Alicia (Lucía Pollán) is sick and her foremost wish is that she’ll live to be 13 years old. If that can’t happen, she would like the Magical Girl costume from her favorite anime. Her father Luis (Luis Bernejo), an unemployed literature professor, would love to fulfill her wish but the costume is very expensive and he has no money. When his path crosses with Barbara’s (Bárbara Lennie), a psychologically labile but wealthy woman, he finds a way to blackmail her on an impulse, not knowing the lengths Barbara has to go to to get him the money, nor the countermeasures she will take.
Magical Girl is an atmospheric and well-constructed film that had me thinking about it for a bit afterwards. It’s not perfect, especially not when it comes to Barbara, but I enjoyed it.
Vermut really knows how to handle the information that is revealed about his characters, both what and when to reveal it and what to keep from the audience. [That also applies to the violence in the film – Vermut knows what to show and what just to suggest.]
That is also his main source of tension, always leaving enough mystery to keep the audience wondering and wanting to know what comes next, which slowly changes to a very strong suspicion where things will be headed and whether he will really go there. Only once does his concept not work: I felt frustrated that I didn’t know until the end what Damian (José Sacristán) did for Barbara. Maybe I was just dense that I didn’t realize it, but usually I’m not that bad at picking up clues and the film lacked a solution for me there.
Unfortunately, the film’s weakest point are Barbara and to some extent Alicia.
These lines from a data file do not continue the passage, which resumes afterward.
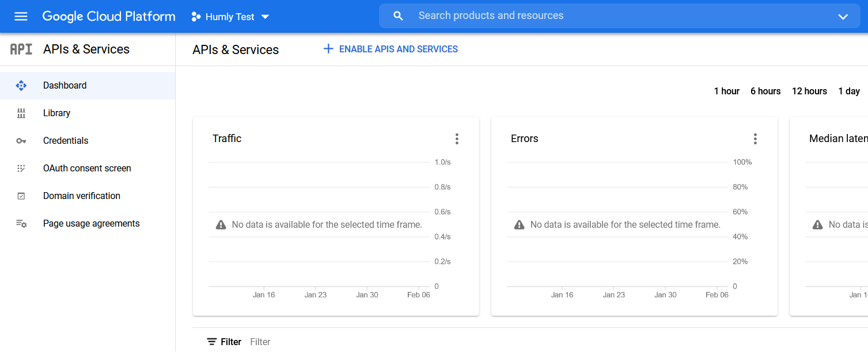This screenshot has width=868, height=352.
Task: Click inside the Filter input field
Action: tap(260, 341)
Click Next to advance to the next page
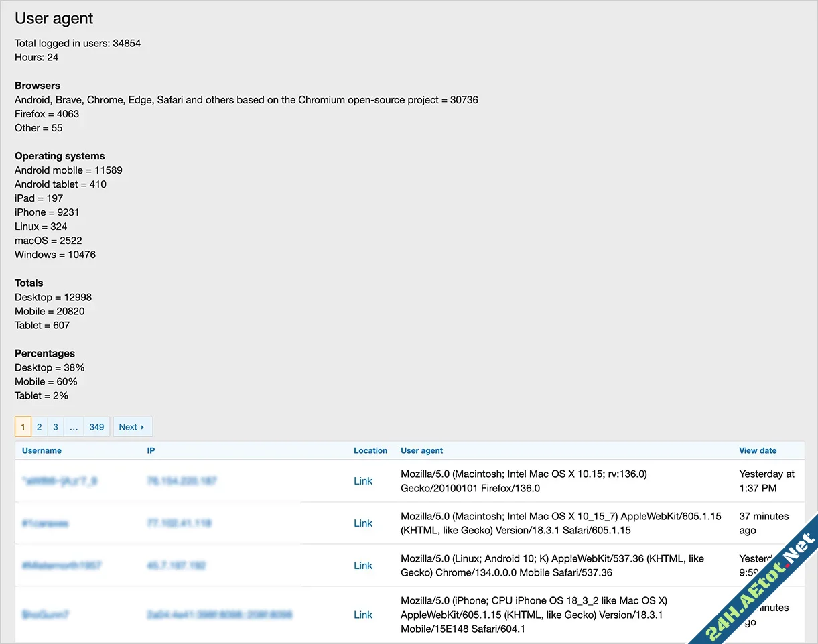818x644 pixels. [132, 426]
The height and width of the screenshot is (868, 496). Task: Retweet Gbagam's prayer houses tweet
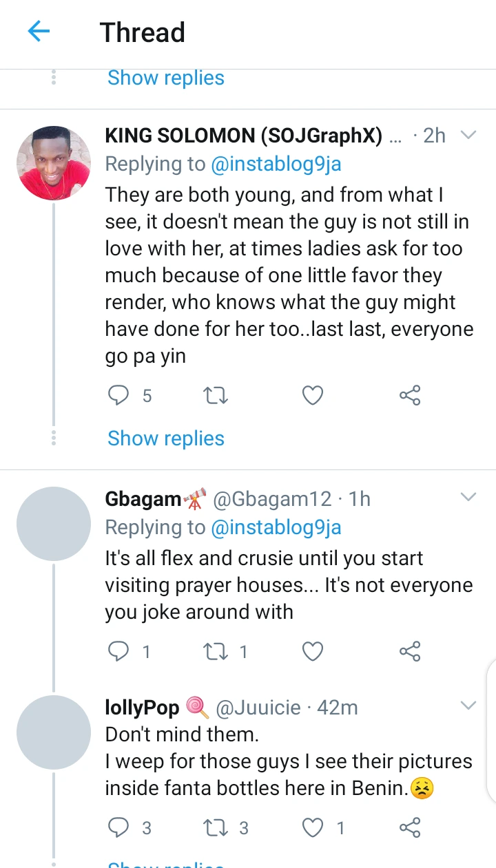click(x=216, y=651)
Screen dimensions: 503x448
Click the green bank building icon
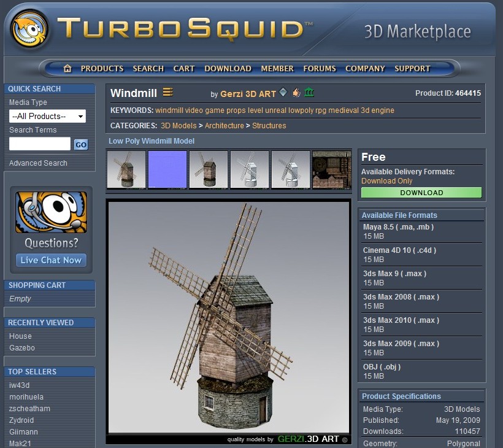point(309,93)

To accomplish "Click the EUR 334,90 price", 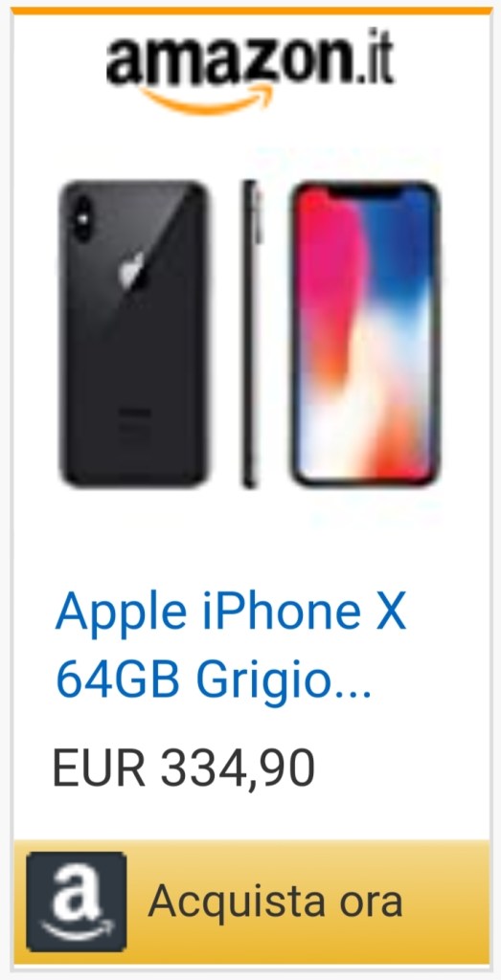I will pyautogui.click(x=184, y=768).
Neither get a very active role. Alicia doesn’t even get to utter her wish directly, her father stumbles over her diary. [Her naive and unquestioning and rather ungrateful acceptance of her dress also didn’t ring very true to me – with 12 years, she’s old enough to be well aware that they don’t have any money and that the dress is expensive. I would have expected a little more happiness about the dress, even if the wand was missing.] But Barbara as a character fares even worse. Her life is run by the men in it, first her husband, then she gets to make one decision on her own which immediately leaves her at Luis’ mercy. Her solution to the situation again is only possible due to two other men. This goes so far that she is barely part of her own story.
Despite that treatment of its female characters, there was still something about Magical Girl that was engaging and captivating and that I enjoyed. Maybe Vermut’s next film will be better with its women and even more nejoyable.